Records to use>
——
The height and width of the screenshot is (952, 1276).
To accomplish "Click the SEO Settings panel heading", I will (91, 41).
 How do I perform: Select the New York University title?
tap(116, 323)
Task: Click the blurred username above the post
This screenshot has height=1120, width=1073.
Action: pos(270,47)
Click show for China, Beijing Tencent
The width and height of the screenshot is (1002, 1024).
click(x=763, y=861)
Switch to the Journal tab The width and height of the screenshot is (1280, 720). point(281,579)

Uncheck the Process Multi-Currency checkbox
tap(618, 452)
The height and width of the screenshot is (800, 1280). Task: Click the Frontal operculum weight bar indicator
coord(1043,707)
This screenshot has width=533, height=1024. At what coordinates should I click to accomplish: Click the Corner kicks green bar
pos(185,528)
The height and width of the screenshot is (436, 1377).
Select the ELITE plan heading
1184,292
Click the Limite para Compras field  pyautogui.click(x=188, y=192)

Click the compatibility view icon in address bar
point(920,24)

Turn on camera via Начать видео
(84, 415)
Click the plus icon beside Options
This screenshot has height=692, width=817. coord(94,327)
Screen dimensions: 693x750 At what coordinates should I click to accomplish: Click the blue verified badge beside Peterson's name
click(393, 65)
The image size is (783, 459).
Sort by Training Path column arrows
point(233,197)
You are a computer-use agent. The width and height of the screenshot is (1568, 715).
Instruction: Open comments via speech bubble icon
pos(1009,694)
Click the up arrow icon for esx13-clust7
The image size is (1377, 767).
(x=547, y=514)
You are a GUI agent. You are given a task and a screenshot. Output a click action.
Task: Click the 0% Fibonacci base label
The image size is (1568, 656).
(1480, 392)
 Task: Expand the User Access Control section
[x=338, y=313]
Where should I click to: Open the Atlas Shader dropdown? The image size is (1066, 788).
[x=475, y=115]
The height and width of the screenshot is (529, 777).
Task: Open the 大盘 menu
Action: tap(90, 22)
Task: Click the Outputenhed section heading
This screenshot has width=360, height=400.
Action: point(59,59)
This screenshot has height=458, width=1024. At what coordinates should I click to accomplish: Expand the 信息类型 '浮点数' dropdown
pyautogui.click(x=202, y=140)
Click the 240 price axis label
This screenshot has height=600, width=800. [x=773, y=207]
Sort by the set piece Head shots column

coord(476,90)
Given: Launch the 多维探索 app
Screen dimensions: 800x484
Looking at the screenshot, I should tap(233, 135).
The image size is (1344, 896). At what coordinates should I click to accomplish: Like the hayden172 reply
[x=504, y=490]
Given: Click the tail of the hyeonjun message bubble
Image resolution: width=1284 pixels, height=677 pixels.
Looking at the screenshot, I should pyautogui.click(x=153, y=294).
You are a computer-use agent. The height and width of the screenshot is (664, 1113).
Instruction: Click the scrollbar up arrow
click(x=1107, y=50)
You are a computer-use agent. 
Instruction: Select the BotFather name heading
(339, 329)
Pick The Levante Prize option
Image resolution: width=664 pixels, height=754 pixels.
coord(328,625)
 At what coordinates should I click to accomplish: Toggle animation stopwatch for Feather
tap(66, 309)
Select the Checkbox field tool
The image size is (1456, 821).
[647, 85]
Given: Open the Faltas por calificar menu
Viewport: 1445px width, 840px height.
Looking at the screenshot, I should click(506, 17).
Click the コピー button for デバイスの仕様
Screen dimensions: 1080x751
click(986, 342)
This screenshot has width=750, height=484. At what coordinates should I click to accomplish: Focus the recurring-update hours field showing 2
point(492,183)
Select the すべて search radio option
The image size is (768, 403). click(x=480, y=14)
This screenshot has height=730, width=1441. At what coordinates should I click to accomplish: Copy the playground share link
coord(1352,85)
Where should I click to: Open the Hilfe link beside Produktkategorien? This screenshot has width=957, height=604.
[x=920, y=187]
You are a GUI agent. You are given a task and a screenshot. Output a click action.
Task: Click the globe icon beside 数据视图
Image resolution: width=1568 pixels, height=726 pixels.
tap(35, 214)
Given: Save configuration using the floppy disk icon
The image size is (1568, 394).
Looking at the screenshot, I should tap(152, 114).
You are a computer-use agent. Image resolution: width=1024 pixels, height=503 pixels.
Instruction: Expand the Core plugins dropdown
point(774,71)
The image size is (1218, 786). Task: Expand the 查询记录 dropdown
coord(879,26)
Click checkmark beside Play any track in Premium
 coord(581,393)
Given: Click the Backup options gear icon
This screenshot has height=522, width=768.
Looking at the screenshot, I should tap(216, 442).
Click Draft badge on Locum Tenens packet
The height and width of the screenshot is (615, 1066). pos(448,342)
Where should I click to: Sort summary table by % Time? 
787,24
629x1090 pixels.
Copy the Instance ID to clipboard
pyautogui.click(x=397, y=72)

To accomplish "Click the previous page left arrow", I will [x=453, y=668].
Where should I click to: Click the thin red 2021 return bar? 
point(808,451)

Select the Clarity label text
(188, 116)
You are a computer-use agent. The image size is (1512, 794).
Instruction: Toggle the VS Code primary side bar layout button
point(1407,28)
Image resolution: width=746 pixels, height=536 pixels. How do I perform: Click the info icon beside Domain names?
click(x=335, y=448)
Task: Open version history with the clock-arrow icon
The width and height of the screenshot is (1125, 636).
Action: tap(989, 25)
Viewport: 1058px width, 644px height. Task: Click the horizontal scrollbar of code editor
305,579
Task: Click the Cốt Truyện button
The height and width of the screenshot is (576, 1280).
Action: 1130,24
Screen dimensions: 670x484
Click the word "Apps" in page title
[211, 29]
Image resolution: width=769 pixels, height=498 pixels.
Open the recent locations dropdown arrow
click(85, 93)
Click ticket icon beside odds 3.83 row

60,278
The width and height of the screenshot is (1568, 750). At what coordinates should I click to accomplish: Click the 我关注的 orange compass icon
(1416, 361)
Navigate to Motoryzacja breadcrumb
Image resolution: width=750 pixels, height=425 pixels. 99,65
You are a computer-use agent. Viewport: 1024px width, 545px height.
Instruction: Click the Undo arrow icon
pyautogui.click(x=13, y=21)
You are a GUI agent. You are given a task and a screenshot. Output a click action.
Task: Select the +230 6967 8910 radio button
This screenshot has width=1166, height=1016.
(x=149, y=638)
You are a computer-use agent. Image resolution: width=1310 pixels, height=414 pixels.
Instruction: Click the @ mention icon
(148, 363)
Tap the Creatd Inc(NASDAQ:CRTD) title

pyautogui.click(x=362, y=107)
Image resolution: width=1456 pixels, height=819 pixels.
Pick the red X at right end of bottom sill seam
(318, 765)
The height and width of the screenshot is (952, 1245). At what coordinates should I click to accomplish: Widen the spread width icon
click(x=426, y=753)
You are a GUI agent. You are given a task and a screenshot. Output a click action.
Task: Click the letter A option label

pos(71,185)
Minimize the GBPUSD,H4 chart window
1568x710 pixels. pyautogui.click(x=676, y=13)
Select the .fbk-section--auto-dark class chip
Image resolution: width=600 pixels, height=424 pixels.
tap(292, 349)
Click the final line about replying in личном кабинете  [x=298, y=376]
——
Across the whole listing above, tally each line where the string "will" occurs, and give the number and nothing more.

Response to the task> 2